1 Abad NU Pemikiran Pendidikan Islam Hasyim Asy’ari dan Tradisionalisme
Oleh : Sholehatul Akmalia
Guru MTs PP Qodratullah Putri
AsSAJIDIN.COM — Kontribusi positif yang disumbangkan K.H. Hasyim Asy’ari terhadap pendidikan di Indonesia bukan saja berupa pemikiran pendidikannya, tapi beliau adalah praktisi pendidikan yang berhasil melalui institusi pendidikan yang disebut sebagai pesantren. Sejarah terbentuknya institusi ini di Indonesia sebenarnya telah ada sejak penyebaran agama Islam yang dilakukan oleh para wali.
Setiap mereka memiliki pesantren. Perjuangan K.H. Hasyim Asy’ari dimulai dari mengabdi di pesantren milik ayahnya, yaitu pesantren Gedang. Kemudian pada bulan Rabiul Awwal tahun 1906 mendirikan pesantren Tebuireng dengan 28 orang santri yang berasal dari pesantren Gedang.
Pondok pesantren merupakan bentuk lembaga yang wajar dari proses perkembangan system pendidikan nasional. secara historis, pesantren merupakan lembaga pendidikan tertua. Oleh karena itu, wajar kalau Nurcholis Madjid mencap pesantren sebagai lembaga yang mengandung makna keaslian Indonesia (indigenous). (Zaini Muchtarom, hlm.20)
Di masa-masa awal perkembangan pesantren tradisional, sering dipahami sebagai lembaga pribadi milik ulama.
Pengajarannya didasarkan pada “kitab klasik” (kitab kuning) karya para ulama terkemuka pada abad pertengahan (1250-1850), yang biasanya dari mazhab Syafi’i. materi pengajarannya selalu mencakup tata bahasa Arab (nahwu dan sharf), seni baca al-Qur’an (qira’ah), tafsir al-Qur’an, tauhid, fiqh, aqidah akhlaq, mantiq, tarikh (sejarah), dan tasawuf. Semua materi ini diajarkan dengan metode weton dan halaqah, dimana para pelajar duduk melingkar di depan seorang ulama, yang duduk dan menyuruh para muridnya secara bergantian untuk membaca kitab kuning.

= DATA KERJA =
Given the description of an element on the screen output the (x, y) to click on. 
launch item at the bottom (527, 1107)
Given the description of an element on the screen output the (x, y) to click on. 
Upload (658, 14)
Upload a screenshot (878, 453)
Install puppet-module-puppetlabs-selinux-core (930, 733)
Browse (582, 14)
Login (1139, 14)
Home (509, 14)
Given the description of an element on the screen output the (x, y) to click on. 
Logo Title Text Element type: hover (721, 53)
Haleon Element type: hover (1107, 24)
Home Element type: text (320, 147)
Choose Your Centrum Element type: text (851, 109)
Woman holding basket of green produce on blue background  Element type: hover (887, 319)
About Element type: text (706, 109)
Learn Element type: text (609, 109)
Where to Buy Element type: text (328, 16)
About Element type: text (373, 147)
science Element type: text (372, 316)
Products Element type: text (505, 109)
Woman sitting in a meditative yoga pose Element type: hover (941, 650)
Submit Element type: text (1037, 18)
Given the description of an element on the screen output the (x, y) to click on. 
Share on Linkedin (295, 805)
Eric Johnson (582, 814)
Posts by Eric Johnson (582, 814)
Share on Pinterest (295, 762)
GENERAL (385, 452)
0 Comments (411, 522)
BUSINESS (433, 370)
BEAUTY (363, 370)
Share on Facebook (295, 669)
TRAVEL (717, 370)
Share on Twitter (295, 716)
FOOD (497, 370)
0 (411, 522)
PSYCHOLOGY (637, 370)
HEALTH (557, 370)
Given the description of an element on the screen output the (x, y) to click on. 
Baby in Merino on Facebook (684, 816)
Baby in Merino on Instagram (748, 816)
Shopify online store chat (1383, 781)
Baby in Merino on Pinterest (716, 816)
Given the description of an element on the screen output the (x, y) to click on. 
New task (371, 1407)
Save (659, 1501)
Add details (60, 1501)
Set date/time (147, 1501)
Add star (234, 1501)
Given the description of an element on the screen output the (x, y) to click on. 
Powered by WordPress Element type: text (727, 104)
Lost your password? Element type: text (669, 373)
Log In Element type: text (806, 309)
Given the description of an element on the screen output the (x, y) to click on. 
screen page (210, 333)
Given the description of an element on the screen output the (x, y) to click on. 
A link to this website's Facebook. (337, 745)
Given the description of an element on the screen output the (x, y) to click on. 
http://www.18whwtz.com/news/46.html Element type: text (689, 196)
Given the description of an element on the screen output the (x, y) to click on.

= DAFTAR TUGAS =
1. Menurut teks bacaan, pada bulan dan tahun berapa K.H. Hasyim Asy’ari mendirikan pesantren Tebuireng?
2. Tuliskan ulang baris-baris catatan, mulai dari awal catatan dan berakhir pada baris yang memuat "Woman holding basket", dengan mengganti "Upload" menjadi "Unggah" tanpa mengubah bagian lain.

= KUNCI JAWABAN =
1. Pada bulan Rabiul Awwal tahun 1906.

2.
Given the description of an element on the screen output the (x, y) to click on. 
launch item at the bottom (527, 1107)
Given the description of an element on the screen output the (x, y) to click on. 
Unggah (658, 14)
Unggah a screenshot (878, 453)
Install puppet-module-puppetlabs-selinux-core (930, 733)
Browse (582, 14)
Login (1139, 14)
Home (509, 14)
Given the description of an element on the screen output the (x, y) to click on. 
Logo Title Text Element type: hover (721, 53)
Haleon Element type: hover (1107, 24)
Home Element type: text (320, 147)
Choose Your Centrum Element type: text (851, 109)
Woman holding basket of green produce on blue background  Element type: hover (887, 319)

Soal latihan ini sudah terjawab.